→ **GOAL OF THE EXERCISE**
Transcribe the stretch of the escalator discussion from "I think the" through "the constrained resource.".

→ **GIVEN PASSAGE**
------------------------------

I've been wondering about that story as well. My own conclusion is that the experiment failed because the metric of average speed per passenger is wrong from a passenger's perspective. People who stand probably don't care about a hardly noticeable increase in speed, whereas people who walk are annoyed by the very noticeable decrease in speed.


I think the speed _for all passengers_ was increased, because of the reduction in queueing.


Their justification for this change, as I read it back then, (the linked article doesn't get into the details) seemed to me to be completely flawed.

It is true that standers are more closely spaced together than walkers. The number quoted was a stander every 2 steps versus a walker every 3 steps. However standers spend roughly twice as much time on the escalator as walkers do. This means that walkers take up about 50% more space*time on the escalator, which is the constrained resource.

This error was exacerbated by station staff observing queue length as a goal to minimize. Walking on the left leads to a longer, and also faster-moving, queue for the left side of the escalator. People are happy to stand in this queue, because they are trying to optimize for the time they get off the escalator, not the time they get on. But station staff sees reducing this queue as a success. This is wrong - firstly they don't take into account the higher throughput for the left side. Secondly, making things less desirable definitely makes queues for them shorter, but this is not a win.

In short, standing-only can reduce total travel time for congested escalators where few people walk (obviously), but it makes things quite a lot worse for busy escalators which are at capacity for both walking and standing. (Even before you account for the fact that walkers on average care more about their speed than standers.)


I lived in London for a year or two and I rarely saw an escalator "at capacity" for walking. You can do all of the napkin math you want, but ultimately, as the article says:

> The one escalator at Holborn that allowed you to walk up the left side during the trial had a total of 115 passengers per minute, but the standing-only ones knocked that up to 151. This was only the case during peak times though – when you’ve got under 100 people on the escalators, it doesn’t really make much difference. Either way, introducing standing-only escalators meant that they only had to SHUT THE GODDAMN GATES AAAHHH once during the trial, whereas it was happening almost daily before.


I have seen lots of escalators at peak capacity for walking. Perhaps you didn't travel a lot in rush hour. People (for obvious reasons) are much more likely to walk up escalators in the morning rush hour than in the evening.

The escalators at Holborn are somewhat exceptional as was noted in the linked article, and the anecdata provided by station staff is not particularly convincing. If the station was extremely congested in the morning, it is hard to imagine that very few people chose to walk straight onto the left side of an escalator rather than queue at length to stand on the right.

'Shutting the goddamn gates' really only happens at stations like Holborn in the evening when people are trying to get out of the city centre. The up escalators at Holborn are conversely at their most busy in the morning, so this is a confusing claim at best.

As for the accusation of 'napkin math', I was simply responding to the clearly wrong napkin math which was widely cited in favor of this change. This purported to show that even at capacity, a walking left side was wasteful of escalator space. Without this flawed claim the main consideration simply becomes that if the left side is being used a lot for walkers it should be kept for walkers (obvious) and if not, not (also obvious).

------------------------------

→ **Items from a dataset**
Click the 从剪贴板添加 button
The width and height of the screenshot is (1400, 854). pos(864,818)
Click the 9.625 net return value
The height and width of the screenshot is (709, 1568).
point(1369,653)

------------------------------

→ **RESPONSE TO THIS TASK**
I think the speed _for all passengers_ was increased, because of the reduction in queueing.


Their justification for this change, as I read it back then, (the linked article doesn't get into the details) seemed to me to be completely flawed.

It is true that standers are more closely spaced together than walkers. The number quoted was a stander every 2 steps versus a walker every 3 steps. However standers spend roughly twice as much time on the escalator as walkers do. This means that walkers take up about 50% more space*time on the escalator, which is the constrained resource.